O lucro líquido superou o teto do guidance e nossas estimativas, refletindo ganhos de eficiência e expansão de margens no aluguel (+1,8 ponto percentual – pp – em base anual), sustentados por ajustes tarifários e controle de custos.

A estabilidade das margens no segmento de Seminovos, mesmo após cortes de IPI, indica disciplina na gestão de ativos e preservação de valor, enquanto o crescimento de clientes (+17% em base anual) sinaliza dinamismo comercial e fortalecimento da base RAC. A redução da alavancagem para o piso do guidance reforça a solidez financeira, abrindo espaço para geração de valor em um cenário de juros em queda, avalia o BBI.

O Itaú BBA também considera esses números preliminares positivos, visto que a Movida superou sua projeção de lucro líquido para o trimestre, vencendo as expectativas tanto dos compradores quanto dos vendedores, sustentando reação positiva. Além disso, a empresa apresentou uma margem resiliente de 1% em Seminovos, o que deve aliviar as preocupações dos investidores com esse segmento no curto prazo.

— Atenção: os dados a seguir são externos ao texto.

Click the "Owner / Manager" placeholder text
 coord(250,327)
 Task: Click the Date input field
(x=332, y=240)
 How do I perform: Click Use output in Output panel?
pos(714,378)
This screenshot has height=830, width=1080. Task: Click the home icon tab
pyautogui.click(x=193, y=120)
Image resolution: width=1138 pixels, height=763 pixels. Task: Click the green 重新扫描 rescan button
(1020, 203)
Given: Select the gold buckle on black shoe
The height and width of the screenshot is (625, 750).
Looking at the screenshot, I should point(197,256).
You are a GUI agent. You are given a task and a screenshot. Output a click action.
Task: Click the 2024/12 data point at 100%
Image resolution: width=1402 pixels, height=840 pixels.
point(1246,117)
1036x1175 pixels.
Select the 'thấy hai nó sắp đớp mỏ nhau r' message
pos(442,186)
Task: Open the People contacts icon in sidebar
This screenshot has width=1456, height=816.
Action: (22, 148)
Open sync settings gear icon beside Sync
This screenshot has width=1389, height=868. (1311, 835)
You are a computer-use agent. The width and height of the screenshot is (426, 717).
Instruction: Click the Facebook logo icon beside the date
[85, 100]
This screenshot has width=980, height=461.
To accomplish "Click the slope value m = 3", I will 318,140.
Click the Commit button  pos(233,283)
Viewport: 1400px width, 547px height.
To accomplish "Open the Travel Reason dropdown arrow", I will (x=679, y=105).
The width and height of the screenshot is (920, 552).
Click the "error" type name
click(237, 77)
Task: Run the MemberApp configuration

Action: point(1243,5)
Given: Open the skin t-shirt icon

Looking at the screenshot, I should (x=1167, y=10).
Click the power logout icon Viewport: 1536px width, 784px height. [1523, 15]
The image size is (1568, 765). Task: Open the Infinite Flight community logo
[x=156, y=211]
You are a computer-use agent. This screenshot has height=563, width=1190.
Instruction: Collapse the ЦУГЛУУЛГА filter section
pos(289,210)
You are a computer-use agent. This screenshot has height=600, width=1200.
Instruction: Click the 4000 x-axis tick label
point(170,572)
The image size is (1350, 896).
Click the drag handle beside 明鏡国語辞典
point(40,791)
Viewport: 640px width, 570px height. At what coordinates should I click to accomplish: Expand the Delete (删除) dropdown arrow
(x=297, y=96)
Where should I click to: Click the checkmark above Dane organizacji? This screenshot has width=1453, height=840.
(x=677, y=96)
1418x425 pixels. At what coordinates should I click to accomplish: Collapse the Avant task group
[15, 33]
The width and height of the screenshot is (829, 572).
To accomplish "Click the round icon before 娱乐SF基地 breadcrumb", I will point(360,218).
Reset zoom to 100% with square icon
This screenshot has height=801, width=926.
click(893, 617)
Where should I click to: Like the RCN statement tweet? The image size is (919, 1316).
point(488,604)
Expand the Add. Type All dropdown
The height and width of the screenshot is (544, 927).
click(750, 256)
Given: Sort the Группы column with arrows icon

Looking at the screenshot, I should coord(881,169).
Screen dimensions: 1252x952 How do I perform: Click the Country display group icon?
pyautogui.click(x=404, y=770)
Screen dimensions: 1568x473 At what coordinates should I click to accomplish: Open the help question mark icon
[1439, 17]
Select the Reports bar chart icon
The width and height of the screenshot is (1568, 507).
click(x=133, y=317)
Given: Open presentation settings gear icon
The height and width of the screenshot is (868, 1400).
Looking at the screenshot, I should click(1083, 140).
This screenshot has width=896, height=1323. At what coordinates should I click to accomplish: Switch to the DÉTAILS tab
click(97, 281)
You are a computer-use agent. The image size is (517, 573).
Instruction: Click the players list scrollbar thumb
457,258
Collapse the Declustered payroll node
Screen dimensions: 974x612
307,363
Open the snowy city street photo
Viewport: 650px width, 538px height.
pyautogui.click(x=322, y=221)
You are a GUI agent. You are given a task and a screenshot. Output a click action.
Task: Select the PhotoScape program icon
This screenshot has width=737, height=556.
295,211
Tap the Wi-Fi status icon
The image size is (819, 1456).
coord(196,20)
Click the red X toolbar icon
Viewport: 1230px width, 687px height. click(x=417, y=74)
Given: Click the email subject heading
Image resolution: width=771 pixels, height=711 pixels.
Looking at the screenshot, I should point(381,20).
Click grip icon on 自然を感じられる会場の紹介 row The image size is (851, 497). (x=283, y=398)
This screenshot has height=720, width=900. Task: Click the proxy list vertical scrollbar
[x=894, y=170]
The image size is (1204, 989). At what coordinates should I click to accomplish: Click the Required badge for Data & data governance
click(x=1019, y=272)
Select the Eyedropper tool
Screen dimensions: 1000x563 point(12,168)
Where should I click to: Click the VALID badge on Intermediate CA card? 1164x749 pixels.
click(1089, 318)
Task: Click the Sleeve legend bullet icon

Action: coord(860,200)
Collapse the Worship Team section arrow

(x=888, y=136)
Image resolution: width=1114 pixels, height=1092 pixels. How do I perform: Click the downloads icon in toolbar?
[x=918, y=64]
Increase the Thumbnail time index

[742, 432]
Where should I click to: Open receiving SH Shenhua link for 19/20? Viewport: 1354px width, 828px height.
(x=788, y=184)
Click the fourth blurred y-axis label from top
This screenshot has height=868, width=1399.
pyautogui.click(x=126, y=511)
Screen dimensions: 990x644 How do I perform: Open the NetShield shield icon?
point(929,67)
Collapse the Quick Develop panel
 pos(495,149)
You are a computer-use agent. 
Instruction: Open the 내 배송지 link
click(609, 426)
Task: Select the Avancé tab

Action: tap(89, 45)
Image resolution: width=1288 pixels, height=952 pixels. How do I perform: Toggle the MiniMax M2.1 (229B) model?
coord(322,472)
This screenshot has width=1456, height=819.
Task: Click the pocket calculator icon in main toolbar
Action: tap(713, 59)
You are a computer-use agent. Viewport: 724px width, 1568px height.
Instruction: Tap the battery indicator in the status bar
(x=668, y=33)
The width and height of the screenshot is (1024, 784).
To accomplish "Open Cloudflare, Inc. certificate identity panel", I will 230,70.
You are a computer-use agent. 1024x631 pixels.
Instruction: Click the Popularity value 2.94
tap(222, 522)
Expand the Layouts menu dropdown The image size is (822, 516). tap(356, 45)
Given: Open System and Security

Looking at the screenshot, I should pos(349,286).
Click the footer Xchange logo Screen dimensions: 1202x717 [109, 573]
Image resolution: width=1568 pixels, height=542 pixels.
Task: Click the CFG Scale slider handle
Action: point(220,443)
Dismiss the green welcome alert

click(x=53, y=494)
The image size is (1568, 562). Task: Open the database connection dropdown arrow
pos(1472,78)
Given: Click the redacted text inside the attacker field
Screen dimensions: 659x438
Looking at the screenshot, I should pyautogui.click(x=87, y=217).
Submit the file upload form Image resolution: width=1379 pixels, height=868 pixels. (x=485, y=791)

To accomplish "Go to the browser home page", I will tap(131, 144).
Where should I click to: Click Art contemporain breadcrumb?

O BBA continua a preferir a Movida à Vamos (VAMO3) devido aos seus sólidos números operacionais. A recomendação para MOVI3 é outperform (desempenho acima da média do mercado, equivalente à compra), com preço-alvo de R$ 15,50.

A XP reitera recomendação de compra, na mesma linha do BBI. “Negociando a múltiplos atrativos e com fundamentos operacionais robustos, reiteramos recomendação de compra e preço-alvo de R$ 14,00 para 2026”, aponta o BBI.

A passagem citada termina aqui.